Line 89 is the following line in the DataManager Class

 

mysql_query($sql) or die(mysql_error());

 

As above it is in the DataManager Class

 

 

2.

 

Just to be sure, I copied the code again. went to the page, inserted a room and refreshed the database, the new Rooms are showing up (did it a few times to be sure)

 

 

3.

 

My Database class looks like this:

 

<?php

require_once('config.php');

class Database
{
function db()
{
	$connection = NULL;
	$connected	= FALSE;
	$result		= NULL;
	$query_error =NULL;
}

function connect()
{

	global $cfg;

	$this->connection = mysql_connect($cfg['db_host'], $cfg['db_user'], $cfg['db_pass']);

	if(!is_resource($this->connection) || !mysql_select_db($cfg["db_name"], $this->connection))
	{
		$this->query_error('Unable to connect to MySQL database.');
		return FALSE;
	}
	else
	{
		$this->connected = TRUE;
		return TRUE;
	}
}

function disconnect()
{
	@mysql_free_result($this->result);
	@mysql_close($this->connection);
	$this->result = $this->connection = NULL;
	$this->connected = FALSE;
}

}
}
?>

 

Okay, let's start with your database class, as that needs some work.

 

Rule #1: Never use 'global'.  Regardless of whether you're coding procedurally or using OOP, 'global' is bad.  Argument lists exist for a reason.

 

Rule #2: Classes have data members and constructors for a reason as well.  Use them.  Don't fight against convention.

 

So, here's a re-imagined Database class:

 

class Database
{
   private $conn;
   private $isConnected = false;
   
   public function __construct($configData)
   {
      $this->conn = mysql_connect($configData['db_host'], $configData['db_user'], $configData['db_pass']);

      if (!isResource($this->conn) || !mysql_select_db($configData['db_name'], $this->conn))
      {
         $isConnected = false;
         echo "Could not connect to the database.";
      }
      else
      {
         $isConnected = true;
      }
   }

   public function query($sql)
   {
      if ($this->isConnected)
      {
         $result = mysql_query($sql);
         return $result;
      }
      else
      {
         echo "Could not execute query";
      }
   }
}

 

Now, for the DataManager:

 

class DataManager
{
   private $dbc;

   public function __construct($configData)
   {
      $this->dbc = new Database($configData);
   }

   public function addRoom($id = null, $roomName)
   {
      $sql = "INSERT INTO Rooms (Room_Id, Room_Name) VALUES ('$id', '$roomName')";
      $result = $this->dbc->query($sql);

      return $result;
   }
}

 

Then, in the client code:

 

require_once('config.php');

$DataManager = new DataManger($cfg);

/* etc. */

 

Try that as a first step.

Thanks for your help so far Nightslyr.

 

I was not aware that global was bad.

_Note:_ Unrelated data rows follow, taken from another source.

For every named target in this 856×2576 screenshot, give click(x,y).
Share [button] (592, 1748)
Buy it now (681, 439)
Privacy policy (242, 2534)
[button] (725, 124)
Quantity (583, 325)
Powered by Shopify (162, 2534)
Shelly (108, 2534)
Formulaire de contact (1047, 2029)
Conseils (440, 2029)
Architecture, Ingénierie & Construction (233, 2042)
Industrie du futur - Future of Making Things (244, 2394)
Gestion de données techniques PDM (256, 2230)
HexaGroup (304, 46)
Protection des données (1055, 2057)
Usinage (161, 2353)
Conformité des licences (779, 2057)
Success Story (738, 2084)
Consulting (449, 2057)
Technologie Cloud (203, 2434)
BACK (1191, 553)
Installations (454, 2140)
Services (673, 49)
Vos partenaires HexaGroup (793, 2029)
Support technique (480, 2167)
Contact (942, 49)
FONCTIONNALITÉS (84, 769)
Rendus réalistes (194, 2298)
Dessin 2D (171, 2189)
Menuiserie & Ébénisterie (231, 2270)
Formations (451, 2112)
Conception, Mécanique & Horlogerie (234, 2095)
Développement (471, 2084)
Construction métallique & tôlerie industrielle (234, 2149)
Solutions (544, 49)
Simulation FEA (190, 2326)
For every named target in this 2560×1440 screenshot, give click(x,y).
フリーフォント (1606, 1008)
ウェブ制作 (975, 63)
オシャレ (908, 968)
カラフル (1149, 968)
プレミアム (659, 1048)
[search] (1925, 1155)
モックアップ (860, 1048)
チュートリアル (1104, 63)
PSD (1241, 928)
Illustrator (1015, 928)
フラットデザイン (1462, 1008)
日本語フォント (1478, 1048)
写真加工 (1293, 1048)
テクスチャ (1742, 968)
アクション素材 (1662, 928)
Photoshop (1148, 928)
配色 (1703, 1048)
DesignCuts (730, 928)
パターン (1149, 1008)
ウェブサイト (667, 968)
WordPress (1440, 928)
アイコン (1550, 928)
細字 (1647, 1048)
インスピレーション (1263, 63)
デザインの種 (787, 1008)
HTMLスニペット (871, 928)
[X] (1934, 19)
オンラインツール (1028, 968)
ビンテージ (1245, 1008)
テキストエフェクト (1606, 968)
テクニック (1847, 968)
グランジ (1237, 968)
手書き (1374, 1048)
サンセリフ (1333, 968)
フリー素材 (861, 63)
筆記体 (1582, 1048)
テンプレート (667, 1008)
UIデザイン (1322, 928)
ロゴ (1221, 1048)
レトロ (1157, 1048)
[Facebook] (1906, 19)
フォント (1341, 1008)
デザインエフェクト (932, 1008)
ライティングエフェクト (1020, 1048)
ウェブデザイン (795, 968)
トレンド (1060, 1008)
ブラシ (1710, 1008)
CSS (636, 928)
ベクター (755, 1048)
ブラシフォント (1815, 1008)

I will make sure not to use it again.

 

I had read briefly about constructors, but did not understand them too well. I was going to try getting the basics working then go back and start improving stuff. I used the code that you gave me to see if it will work, but I can't tell if it is going to or not. When I tried entering a new Room in I got the exact same error as I was getting before with my code. I then deleted my all the files (Config Database class and the DataManager class) tried inserting a room again (expecting to see an error because the files don't exist) but instead I got the same mysql_query error as before.

 

I'm going to try to figure out what is going on with this and see what happens with the code you gave me and let you know what happens.

 

Thanks again for your help

I figured it out. I had inadvertently copied the Database and Datamanager file into a different place, and it was running off of that (really old code) instead of the place I had been storing the correct code, which probably explains why when I made changes I was still getting that error, even though my test code was working.

 

I am working through some debugging stuff. I will let you know what happens

Ok,

 

When I first ran the code I got the following Error:

 

Fatal Error: Call to undefined function isresource()

 

I did some research and found that there is an is_resource() function so I tried that and the error went away. But when I do the insert it reports back "Could not Execute Query" If I try putting in echo mysql_error(); instead, the page comes back blank

 

This makes me think that the $this-> connected is equal to false and the fact that I changed isResource() to is_Resource(); is what is causing this to happen. Is isresource() correct? Is there something that needs to be done to define it?

Ok,

 

When I first ran the code I got the following Error:

 

Fatal Error: Call to undefined function isresource()

 

I did some research and found that there is an is_resource() function so I tried that and the error went away. But when I do the insert it reports back "Could not Execute Query" If I try putting in echo mysql_error(); instead, the page comes back blank

 

This makes me think that the $this-> connected is equal to false and the fact that I changed isResource() to is_Resource(); is what is causing this to happen. Is isresource() correct? Is there something that needs to be done to define it?

 

No, it's is_resource().  I rushed while typing.

 

Can I see how you're calling the function?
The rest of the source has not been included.